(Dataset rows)
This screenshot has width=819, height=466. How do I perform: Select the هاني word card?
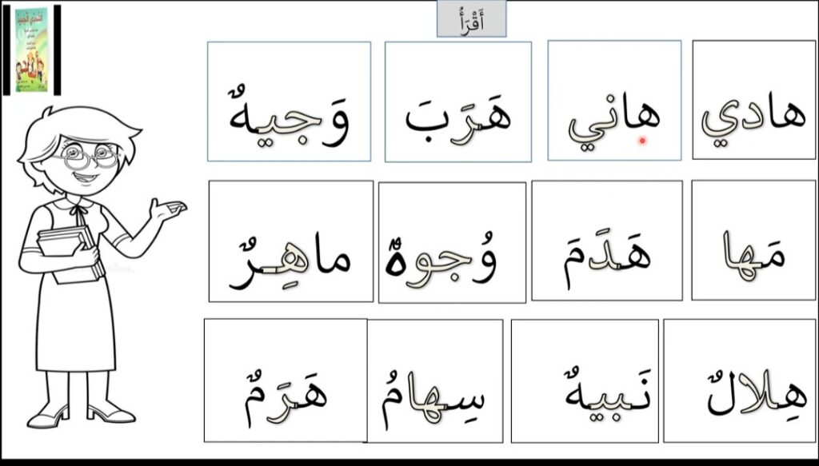pos(614,100)
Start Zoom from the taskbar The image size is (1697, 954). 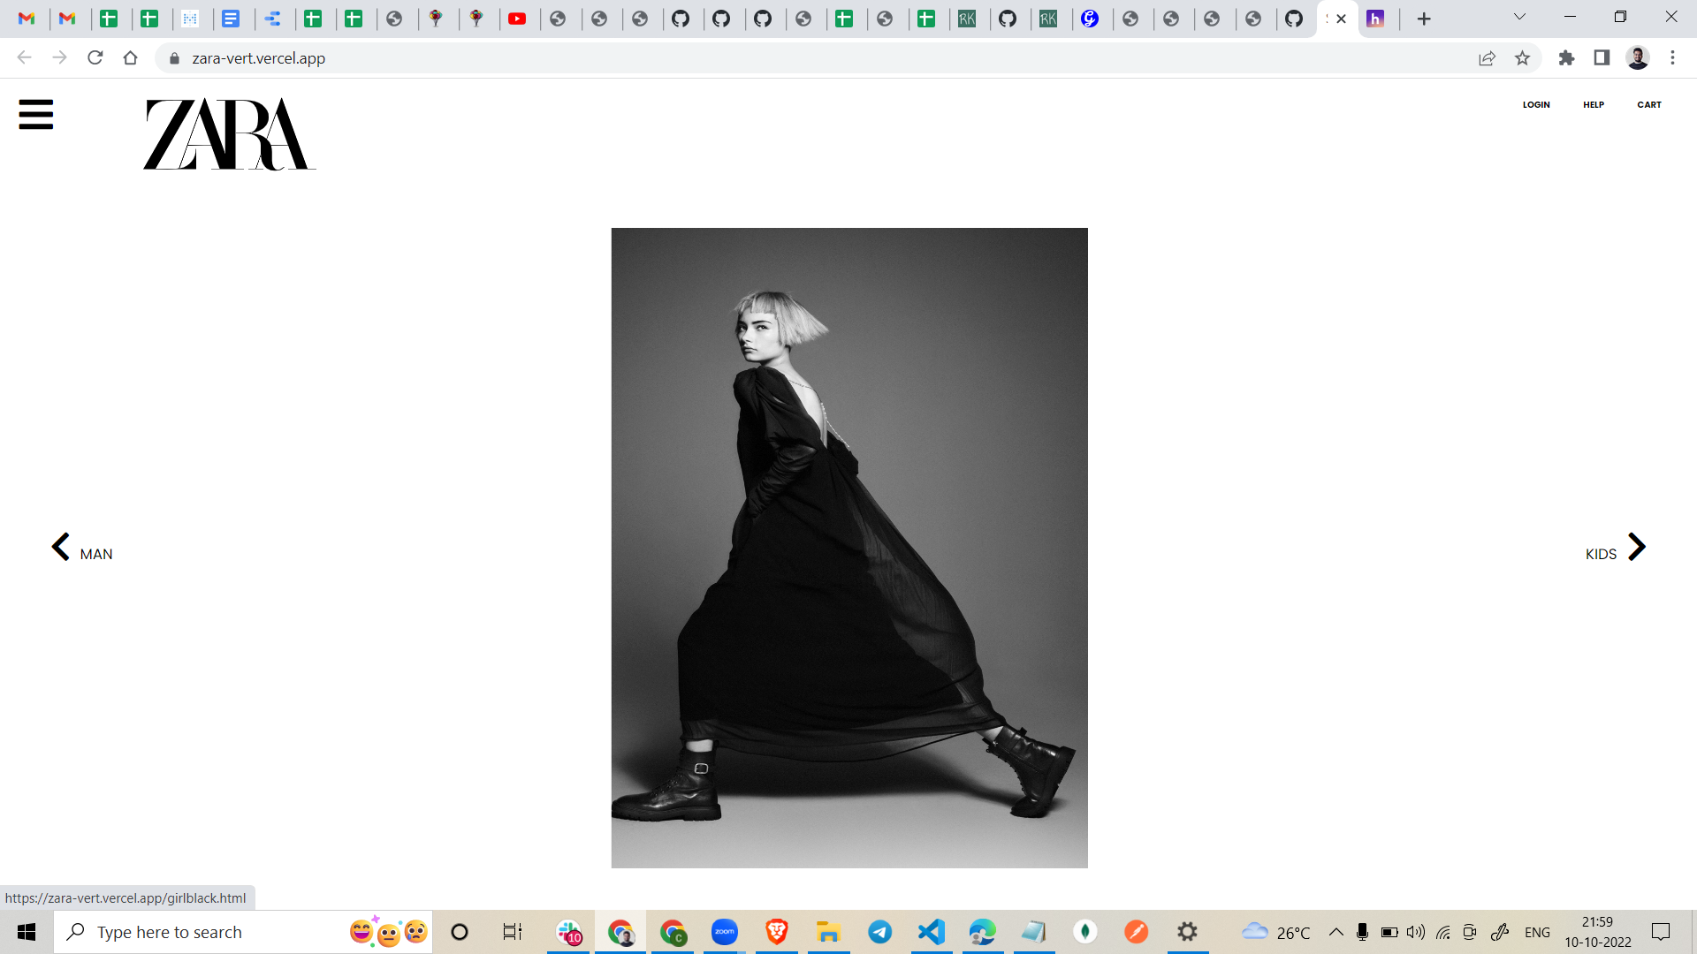click(x=725, y=931)
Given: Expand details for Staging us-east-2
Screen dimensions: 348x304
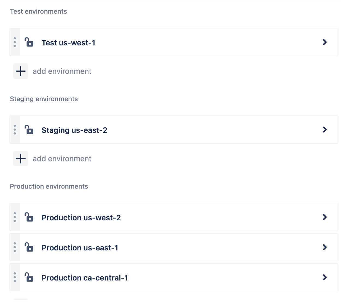Looking at the screenshot, I should [325, 130].
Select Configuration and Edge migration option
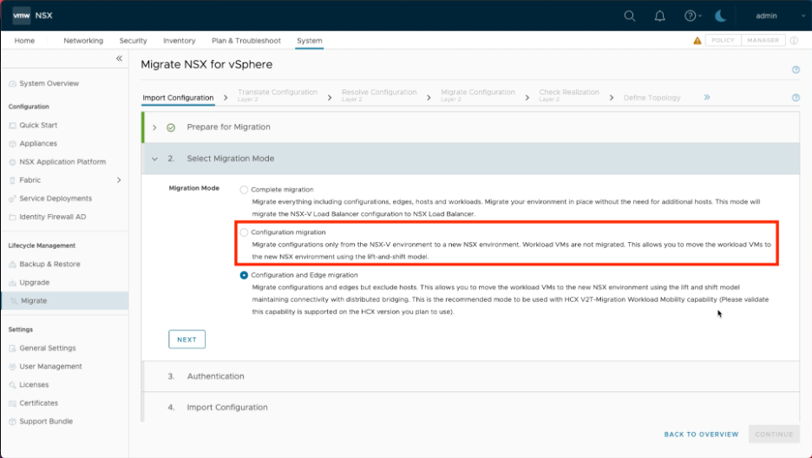Screen dimensions: 812x458 click(x=244, y=275)
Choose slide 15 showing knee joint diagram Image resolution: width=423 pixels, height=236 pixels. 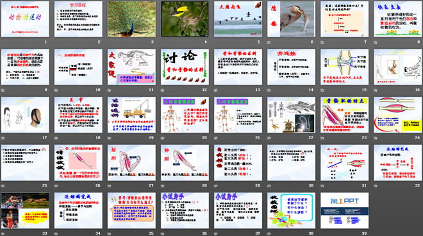(x=345, y=67)
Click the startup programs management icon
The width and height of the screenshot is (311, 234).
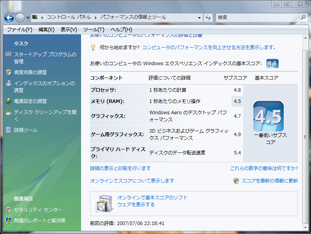(x=9, y=54)
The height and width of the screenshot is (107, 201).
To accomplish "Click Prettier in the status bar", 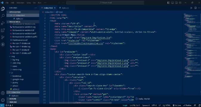I will click(x=187, y=106).
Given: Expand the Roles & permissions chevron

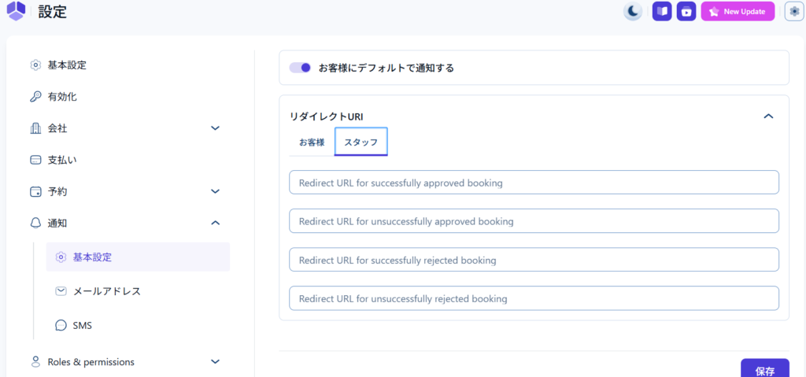Looking at the screenshot, I should pos(216,362).
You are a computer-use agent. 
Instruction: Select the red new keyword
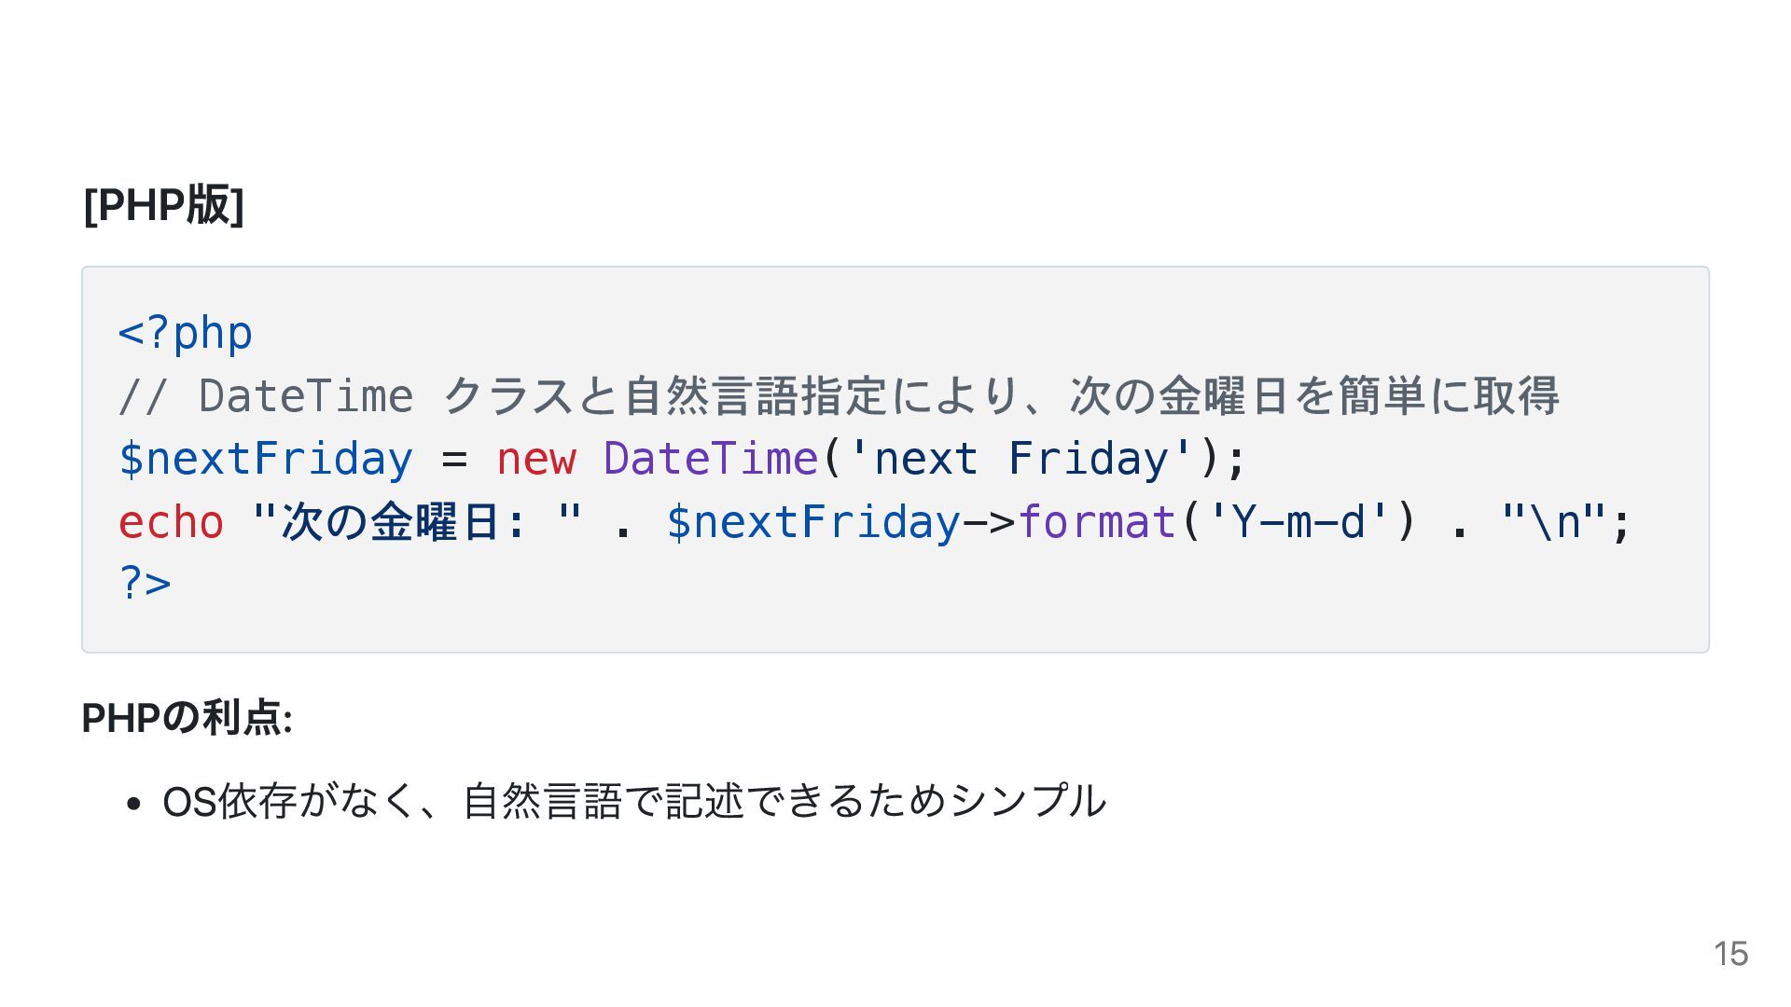536,459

--- Task objective ---
Tally the lines in the entries above that contain the string "Given" with matching case, and give only the number.

--- Exercise response ---
2